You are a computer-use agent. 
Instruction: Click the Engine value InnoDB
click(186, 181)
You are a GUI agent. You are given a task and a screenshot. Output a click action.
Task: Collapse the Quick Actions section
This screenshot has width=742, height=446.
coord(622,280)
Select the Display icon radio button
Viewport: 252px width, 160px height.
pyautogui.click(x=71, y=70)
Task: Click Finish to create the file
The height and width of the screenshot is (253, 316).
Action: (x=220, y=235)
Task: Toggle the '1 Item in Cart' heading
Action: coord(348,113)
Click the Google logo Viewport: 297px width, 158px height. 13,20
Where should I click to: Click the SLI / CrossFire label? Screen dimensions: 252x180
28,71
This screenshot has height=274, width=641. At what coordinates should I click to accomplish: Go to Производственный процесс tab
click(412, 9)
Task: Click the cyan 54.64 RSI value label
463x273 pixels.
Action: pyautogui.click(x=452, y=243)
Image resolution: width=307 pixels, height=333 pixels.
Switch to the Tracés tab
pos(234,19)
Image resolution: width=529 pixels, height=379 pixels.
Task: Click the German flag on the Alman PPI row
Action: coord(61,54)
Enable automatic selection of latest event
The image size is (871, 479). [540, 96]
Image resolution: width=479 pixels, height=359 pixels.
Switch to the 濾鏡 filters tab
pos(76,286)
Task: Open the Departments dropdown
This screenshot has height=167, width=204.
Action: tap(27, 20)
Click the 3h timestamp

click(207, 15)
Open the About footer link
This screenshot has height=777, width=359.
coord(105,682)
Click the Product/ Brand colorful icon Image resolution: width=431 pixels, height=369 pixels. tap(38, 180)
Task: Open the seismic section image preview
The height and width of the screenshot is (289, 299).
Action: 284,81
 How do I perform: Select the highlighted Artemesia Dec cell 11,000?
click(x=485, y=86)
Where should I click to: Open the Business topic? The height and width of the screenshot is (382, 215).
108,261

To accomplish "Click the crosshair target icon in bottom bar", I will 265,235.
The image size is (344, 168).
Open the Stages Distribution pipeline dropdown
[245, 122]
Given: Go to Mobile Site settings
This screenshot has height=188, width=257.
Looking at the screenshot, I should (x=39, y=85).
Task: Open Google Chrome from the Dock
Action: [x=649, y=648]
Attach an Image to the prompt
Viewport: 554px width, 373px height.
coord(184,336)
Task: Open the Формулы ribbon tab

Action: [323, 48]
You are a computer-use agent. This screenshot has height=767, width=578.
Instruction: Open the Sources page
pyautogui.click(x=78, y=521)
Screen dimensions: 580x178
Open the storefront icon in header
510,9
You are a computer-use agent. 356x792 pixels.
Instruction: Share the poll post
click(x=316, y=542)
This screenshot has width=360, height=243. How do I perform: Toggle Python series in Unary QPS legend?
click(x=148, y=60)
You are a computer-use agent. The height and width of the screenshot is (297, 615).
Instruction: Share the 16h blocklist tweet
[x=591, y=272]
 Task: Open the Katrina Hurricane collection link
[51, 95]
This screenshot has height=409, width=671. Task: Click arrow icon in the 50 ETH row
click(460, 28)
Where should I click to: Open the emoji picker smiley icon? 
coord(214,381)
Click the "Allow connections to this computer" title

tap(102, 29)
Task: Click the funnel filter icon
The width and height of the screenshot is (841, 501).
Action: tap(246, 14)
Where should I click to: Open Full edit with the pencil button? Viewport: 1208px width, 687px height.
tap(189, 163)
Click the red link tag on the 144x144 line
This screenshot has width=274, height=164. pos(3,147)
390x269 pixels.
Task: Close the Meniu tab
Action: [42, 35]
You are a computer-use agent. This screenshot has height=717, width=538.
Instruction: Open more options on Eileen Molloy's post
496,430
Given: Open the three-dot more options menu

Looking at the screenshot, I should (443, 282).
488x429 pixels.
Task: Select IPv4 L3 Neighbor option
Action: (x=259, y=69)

· · · ·

■ EXERCISE OBJECTIVE: If a line of the data holds the string "agent", count it. Then state the total and nothing more.

■ RESPONSE BELOW: 6